-- Start Extracted entries --
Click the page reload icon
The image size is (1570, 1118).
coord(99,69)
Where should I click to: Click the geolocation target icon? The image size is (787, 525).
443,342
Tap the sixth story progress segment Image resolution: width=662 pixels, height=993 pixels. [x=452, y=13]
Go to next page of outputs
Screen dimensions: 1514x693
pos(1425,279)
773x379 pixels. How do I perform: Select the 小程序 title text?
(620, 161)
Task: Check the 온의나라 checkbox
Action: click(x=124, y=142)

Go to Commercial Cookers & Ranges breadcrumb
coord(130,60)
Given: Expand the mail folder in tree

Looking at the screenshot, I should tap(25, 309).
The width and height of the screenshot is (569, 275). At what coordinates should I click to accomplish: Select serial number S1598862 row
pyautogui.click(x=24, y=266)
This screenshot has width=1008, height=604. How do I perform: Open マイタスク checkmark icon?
-- End Extracted entries --
* Given instruction
Can you copy all of the material above word for word, changing nothing?

* Solution
Click the page reload icon
The image size is (1570, 1118).
coord(99,69)
Where should I click to: Click the geolocation target icon? The image size is (787, 525).
443,342
Tap the sixth story progress segment Image resolution: width=662 pixels, height=993 pixels. [x=452, y=13]
Go to next page of outputs
Screen dimensions: 1514x693
pos(1425,279)
773x379 pixels. How do I perform: Select the 小程序 title text?
(620, 161)
Task: Check the 온의나라 checkbox
Action: click(x=124, y=142)

Go to Commercial Cookers & Ranges breadcrumb
coord(130,60)
Given: Expand the mail folder in tree

Looking at the screenshot, I should tap(25, 309).
The width and height of the screenshot is (569, 275). At what coordinates should I click to accomplish: Select serial number S1598862 row
pyautogui.click(x=24, y=266)
This screenshot has width=1008, height=604. How do I perform: Open マイタスク checkmark icon?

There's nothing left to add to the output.